WHAT THE TASK ASKS = Repeat every record exactly.

[Entries taken from a collection]
# # # # # # #

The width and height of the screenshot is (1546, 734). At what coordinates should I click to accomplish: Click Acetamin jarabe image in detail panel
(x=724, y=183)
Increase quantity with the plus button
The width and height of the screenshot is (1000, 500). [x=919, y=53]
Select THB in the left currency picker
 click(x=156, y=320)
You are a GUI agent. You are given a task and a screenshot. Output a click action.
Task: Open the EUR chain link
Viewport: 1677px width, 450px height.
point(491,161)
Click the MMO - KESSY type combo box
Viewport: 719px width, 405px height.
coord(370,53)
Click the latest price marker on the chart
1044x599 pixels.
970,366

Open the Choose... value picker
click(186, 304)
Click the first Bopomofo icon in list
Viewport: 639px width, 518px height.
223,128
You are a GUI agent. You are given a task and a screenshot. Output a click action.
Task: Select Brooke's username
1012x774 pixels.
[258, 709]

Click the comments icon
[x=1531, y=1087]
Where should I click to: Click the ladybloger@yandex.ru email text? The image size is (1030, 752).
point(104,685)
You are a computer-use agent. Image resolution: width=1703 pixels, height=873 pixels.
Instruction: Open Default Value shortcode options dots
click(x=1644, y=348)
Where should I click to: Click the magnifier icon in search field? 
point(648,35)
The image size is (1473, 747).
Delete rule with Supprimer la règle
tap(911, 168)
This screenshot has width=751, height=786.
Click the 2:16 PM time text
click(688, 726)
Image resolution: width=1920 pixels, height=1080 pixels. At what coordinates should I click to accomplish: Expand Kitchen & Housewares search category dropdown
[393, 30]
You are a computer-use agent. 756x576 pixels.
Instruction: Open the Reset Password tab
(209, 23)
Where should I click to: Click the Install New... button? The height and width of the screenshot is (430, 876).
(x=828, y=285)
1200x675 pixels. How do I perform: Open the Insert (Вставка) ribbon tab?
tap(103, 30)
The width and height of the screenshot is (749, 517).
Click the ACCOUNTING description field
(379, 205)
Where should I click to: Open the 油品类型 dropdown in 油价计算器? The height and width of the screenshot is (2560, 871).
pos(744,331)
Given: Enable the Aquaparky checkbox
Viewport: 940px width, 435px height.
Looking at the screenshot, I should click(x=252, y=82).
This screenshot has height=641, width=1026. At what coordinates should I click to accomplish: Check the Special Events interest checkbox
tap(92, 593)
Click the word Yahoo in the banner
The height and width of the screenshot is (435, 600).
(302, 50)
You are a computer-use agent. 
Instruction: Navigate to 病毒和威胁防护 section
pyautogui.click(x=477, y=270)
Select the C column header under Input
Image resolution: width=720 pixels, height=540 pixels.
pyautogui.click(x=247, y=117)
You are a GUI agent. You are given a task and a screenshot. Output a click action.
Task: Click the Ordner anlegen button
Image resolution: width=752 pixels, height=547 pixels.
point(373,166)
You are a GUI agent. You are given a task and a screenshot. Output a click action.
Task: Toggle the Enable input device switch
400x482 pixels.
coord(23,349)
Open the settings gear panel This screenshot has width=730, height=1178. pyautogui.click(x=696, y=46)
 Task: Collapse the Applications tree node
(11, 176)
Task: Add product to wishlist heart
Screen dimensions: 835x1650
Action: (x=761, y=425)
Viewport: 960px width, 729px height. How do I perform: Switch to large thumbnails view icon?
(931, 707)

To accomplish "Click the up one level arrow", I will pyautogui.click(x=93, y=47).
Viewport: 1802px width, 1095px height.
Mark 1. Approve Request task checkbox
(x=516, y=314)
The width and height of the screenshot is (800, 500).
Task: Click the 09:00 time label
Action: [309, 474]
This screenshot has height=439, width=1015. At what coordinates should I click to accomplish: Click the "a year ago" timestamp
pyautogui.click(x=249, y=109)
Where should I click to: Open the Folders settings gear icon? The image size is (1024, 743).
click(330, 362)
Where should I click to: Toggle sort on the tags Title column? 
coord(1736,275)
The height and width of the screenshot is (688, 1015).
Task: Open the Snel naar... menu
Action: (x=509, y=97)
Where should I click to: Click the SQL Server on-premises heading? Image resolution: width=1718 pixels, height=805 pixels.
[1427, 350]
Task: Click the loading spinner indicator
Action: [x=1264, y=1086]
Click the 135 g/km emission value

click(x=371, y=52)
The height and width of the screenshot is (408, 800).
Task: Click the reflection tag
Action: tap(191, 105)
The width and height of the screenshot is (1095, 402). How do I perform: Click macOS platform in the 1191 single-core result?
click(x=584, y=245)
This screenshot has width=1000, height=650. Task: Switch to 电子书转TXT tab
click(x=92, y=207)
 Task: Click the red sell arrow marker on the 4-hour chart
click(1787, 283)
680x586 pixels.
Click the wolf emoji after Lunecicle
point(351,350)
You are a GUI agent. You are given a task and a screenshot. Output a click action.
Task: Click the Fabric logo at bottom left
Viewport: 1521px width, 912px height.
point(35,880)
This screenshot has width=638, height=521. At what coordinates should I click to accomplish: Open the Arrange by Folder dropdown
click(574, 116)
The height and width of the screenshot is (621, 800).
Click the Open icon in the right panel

# # # # # # #

EXERCISE RESPONSE =
The width and height of the screenshot is (1546, 734). At what coordinates should I click to accomplish: Click Acetamin jarabe image in detail panel
(x=724, y=183)
Increase quantity with the plus button
The width and height of the screenshot is (1000, 500). [x=919, y=53]
Select THB in the left currency picker
 click(x=156, y=320)
You are a GUI agent. You are given a task and a screenshot. Output a click action.
Task: Open the EUR chain link
Viewport: 1677px width, 450px height.
point(491,161)
Click the MMO - KESSY type combo box
Viewport: 719px width, 405px height.
coord(370,53)
Click the latest price marker on the chart
1044x599 pixels.
970,366

Open the Choose... value picker
click(186, 304)
Click the first Bopomofo icon in list
Viewport: 639px width, 518px height.
223,128
You are a GUI agent. You are given a task and a screenshot. Output a click action.
Task: Select Brooke's username
1012x774 pixels.
[258, 709]

Click the comments icon
[x=1531, y=1087]
Where should I click to: Click the ladybloger@yandex.ru email text? The image size is (1030, 752).
point(104,685)
You are a computer-use agent. Image resolution: width=1703 pixels, height=873 pixels.
Instruction: Open Default Value shortcode options dots
click(x=1644, y=348)
Where should I click to: Click the magnifier icon in search field? 
point(648,35)
The image size is (1473, 747).
Delete rule with Supprimer la règle
tap(911, 168)
This screenshot has width=751, height=786.
Click the 2:16 PM time text
click(688, 726)
Image resolution: width=1920 pixels, height=1080 pixels. At what coordinates should I click to accomplish: Expand Kitchen & Housewares search category dropdown
[393, 30]
You are a computer-use agent. 756x576 pixels.
Instruction: Open the Reset Password tab
(209, 23)
Where should I click to: Click the Install New... button? The height and width of the screenshot is (430, 876).
(x=828, y=285)
1200x675 pixels. How do I perform: Open the Insert (Вставка) ribbon tab?
tap(103, 30)
The width and height of the screenshot is (749, 517).
Click the ACCOUNTING description field
(379, 205)
Where should I click to: Open the 油品类型 dropdown in 油价计算器? The height and width of the screenshot is (2560, 871).
pos(744,331)
Given: Enable the Aquaparky checkbox
Viewport: 940px width, 435px height.
Looking at the screenshot, I should click(x=252, y=82).
This screenshot has height=641, width=1026. At what coordinates should I click to accomplish: Check the Special Events interest checkbox
tap(92, 593)
Click the word Yahoo in the banner
The height and width of the screenshot is (435, 600).
(302, 50)
You are a computer-use agent. 
Instruction: Navigate to 病毒和威胁防护 section
pyautogui.click(x=477, y=270)
Select the C column header under Input
Image resolution: width=720 pixels, height=540 pixels.
pyautogui.click(x=247, y=117)
You are a GUI agent. You are given a task and a screenshot. Output a click action.
Task: Click the Ordner anlegen button
Image resolution: width=752 pixels, height=547 pixels.
point(373,166)
You are a GUI agent. You are given a task and a screenshot. Output a click action.
Task: Toggle the Enable input device switch
400x482 pixels.
coord(23,349)
Open the settings gear panel This screenshot has width=730, height=1178. pyautogui.click(x=696, y=46)
 Task: Collapse the Applications tree node
(11, 176)
Task: Add product to wishlist heart
Screen dimensions: 835x1650
Action: (x=761, y=425)
Viewport: 960px width, 729px height. How do I perform: Switch to large thumbnails view icon?
(931, 707)

To accomplish "Click the up one level arrow", I will pyautogui.click(x=93, y=47).
Viewport: 1802px width, 1095px height.
Mark 1. Approve Request task checkbox
(x=516, y=314)
The width and height of the screenshot is (800, 500).
Task: Click the 09:00 time label
Action: [309, 474]
This screenshot has height=439, width=1015. At what coordinates should I click to accomplish: Click the "a year ago" timestamp
pyautogui.click(x=249, y=109)
Where should I click to: Open the Folders settings gear icon? The image size is (1024, 743).
click(330, 362)
Where should I click to: Toggle sort on the tags Title column? 
coord(1736,275)
The height and width of the screenshot is (688, 1015).
Task: Open the Snel naar... menu
Action: (x=509, y=97)
Where should I click to: Click the SQL Server on-premises heading? Image resolution: width=1718 pixels, height=805 pixels.
[1427, 350]
Task: Click the loading spinner indicator
Action: [x=1264, y=1086]
Click the 135 g/km emission value

click(x=371, y=52)
The height and width of the screenshot is (408, 800).
Task: Click the reflection tag
Action: tap(191, 105)
The width and height of the screenshot is (1095, 402). How do I perform: Click macOS platform in the 1191 single-core result?
click(x=584, y=245)
This screenshot has width=1000, height=650. Task: Switch to 电子书转TXT tab
click(x=92, y=207)
 Task: Click the red sell arrow marker on the 4-hour chart
click(1787, 283)
680x586 pixels.
Click the wolf emoji after Lunecicle
point(351,350)
You are a GUI agent. You are given a task and a screenshot. Output a click action.
Task: Click the Fabric logo at bottom left
Viewport: 1521px width, 912px height.
point(35,880)
This screenshot has width=638, height=521. At what coordinates should I click to accomplish: Open the Arrange by Folder dropdown
click(574, 116)
The height and width of the screenshot is (621, 800).
Click the Open icon in the right panel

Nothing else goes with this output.